Create a Managed Inference Job (web interface)
Create a Managed Inference Job in the CosmicAC web interface, then call your model.
Create a Managed Inference Job in the CosmicAC web interface. You set the basics, select a model, configure the endpoint and hardware, then launch the job. The Job configuration reference describes every field.
Prerequisites
You need the following before you start:
- A running CosmicAC deployment. See Installation.
- Access to the CosmicAC web interface.
Steps
Open the new job form
On the Models page, click Deploy model.
Enter the basics
In the Basics section, fill in the Job name, Location, and Tags.
Select the job type
In the What kind of job? section, select Managed Inference.
Select a model
In the Model to serve section, select a Model. The configuration fields depend on the model's runtime.
For a vLLM model, set the Serving configuration:
- Runtime image (CUDA) — the vLLM serving image.
- Data type — the numeric precision the model runs at.
- Quantisation — how to compress the model weights.
- Tensor parallel — how many GPUs to split the model across.
- GPU memory utilization — the fraction of GPU memory to use.
- Max model length — the maximum context length.
- Max concurrent sequences — the maximum requests handled at once.
- Reasoning parser — the parser for reasoning output.
- Video & image input — whether the model accepts multimodal input.
- Root disk size — the VM root disk size in GB.
These fields come prefilled with the model master's defaults. Apply the Recommended model parameters for supported models.

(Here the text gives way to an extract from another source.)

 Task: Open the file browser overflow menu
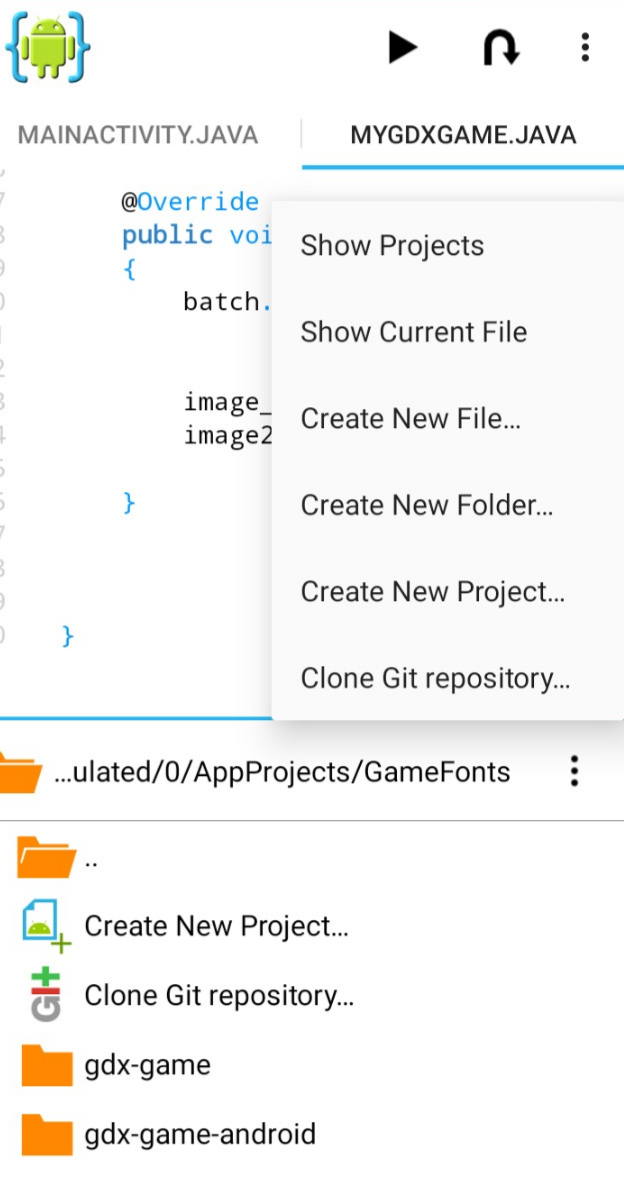coord(574,771)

For a Parakeet model (nvidia/parakeet-tdt-0.6b-v3), set the Parakeet configuration:
- Chunk duration — the audio chunk length in seconds.

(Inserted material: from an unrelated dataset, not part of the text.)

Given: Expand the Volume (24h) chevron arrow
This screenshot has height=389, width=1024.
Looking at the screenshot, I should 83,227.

- Chunk overlap — the overlap between chunks in seconds.
- Max file size (MB) — the maximum audio upload size.
To find a vLLM model, browse the Hugging Face model hub or the vLLM supported models list.
Set environment variables
If your inference service needs environment variables, add them under Environment & advanced.
A Parakeet job has no environment variables, so skip this step.
Configure the endpoint
Still in the Model to serve section, set the Endpoint name and Replicas under Endpoint. The endpoint name must be unique across your active inference jobs.
A Parakeet job has no replicas, so set only the Endpoint name.
Require an API key
Under API key required, keep Require Authorization header enabled. With it enabled, callers send an API key to reach the endpoint. See Create an API key.
Choose the hardware
In the Hardware section, select a GPU and the GPU count, then set the CUDA / driver.
Review and create the job
In the Review & launch section, confirm the job spec is valid, then click Create job.
Open the endpoint
Wait for the job to go live, then click Open endpoint.
Call your model
Copy the endpoint URL, then send a request with your API key in the Authorization header. Use the example request shown on the endpoint as a starting point.